AIR tilting subcategories of extended hearts
Jiaqun Wei, Yu Zhou
TL;DR
This work unifies and extends tilting theory across broad triangulated settings by introducing AIR tilting subcategories of the $d$-extended heart $d-\mathcal{H}$ and establishing a bijection with $(d+1)$-term silting subcategories of the ambient subcategory $\mathcal{K}$. Central to the approach is the $\mathcal{P}$-presentation framework and the $s$-torsion pair $(\mathcal{T}(\mathcal{S}),\mathcal{F}(\mathcal{S}))$, which links AIR tilting to torsion theory via $\operatorname{Fac}_d(-)$. The paper then defines quasi-tilting and tilting subcategories of $d-\mathcal{H}$, proving structural results such as closedness properties of $\operatorname{Fac}_d(\mathcal{M})$, and shows that tilting subcategories coincide with $(d+1)$-term silting subcategories of $\mathcal{K}$, providing multiple equivalent characterizations.

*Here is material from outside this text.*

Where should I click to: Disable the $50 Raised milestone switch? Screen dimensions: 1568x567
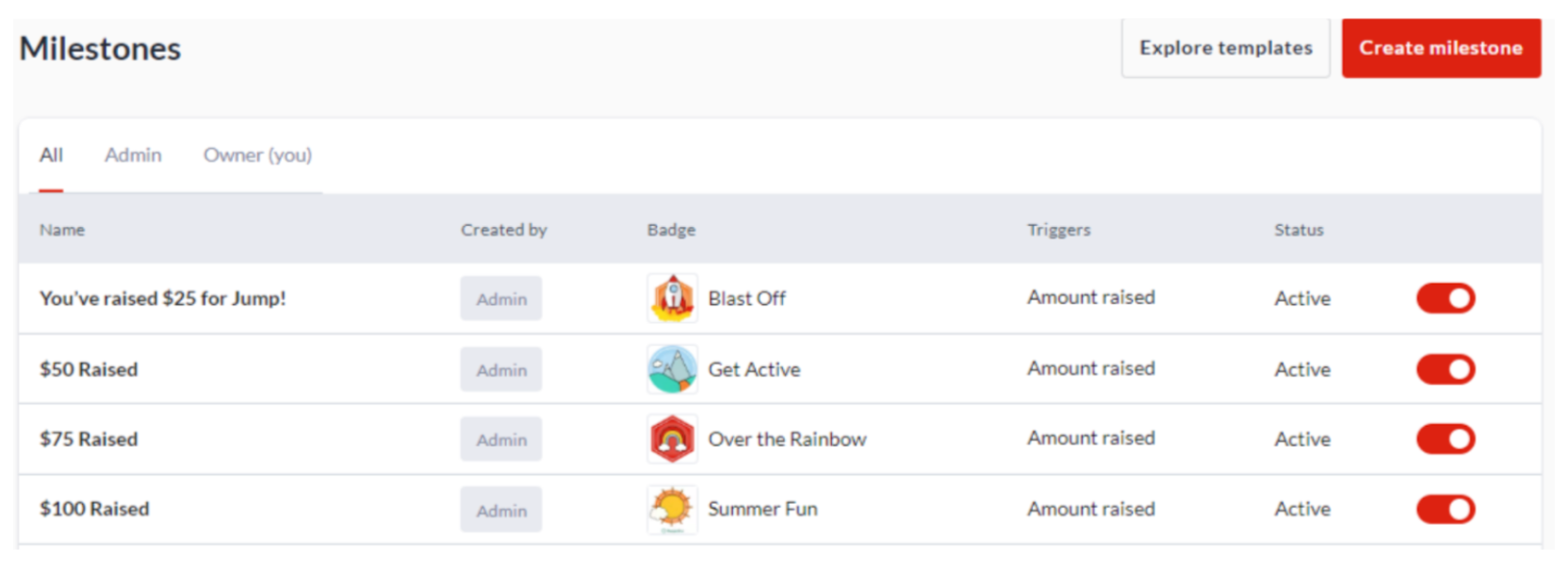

Applications to both extended finitely generated modules over finite-dimensional algebras and extended large modules over rings demonstrate that the framework recovers and extends classical notions like $\tau_{[d]}$-tilting, support $\tau$-tilting, and silting modules, thereby offering a broad, cohesive infrastructure for tilting theory in $d$-extended and extriangulated settings.
Abstract
We introduce the notion of AIR tilting subcategories of extended hearts of $t$-structures on a triangulated category associated with silting subcategories. This notion generalizes $τ_{[d]}$-tilting pairs of extended finitely generated modules over finite-dimensional algebras to a more general framework, which includes both extended large modules over unitary rings and truncated subcategories of finite-dimensional derived categories of proper non-positive differential graded algebras. Within this setting, we establish a bijection between AIR tilting subcategories and silting subcategories. Furthermore, we define quasi-tilting and tilting subcategories of extended hearts, extending the corresponding notions from module categories, and investigate their fundamental properties along with the relationships among these tilting-related classes.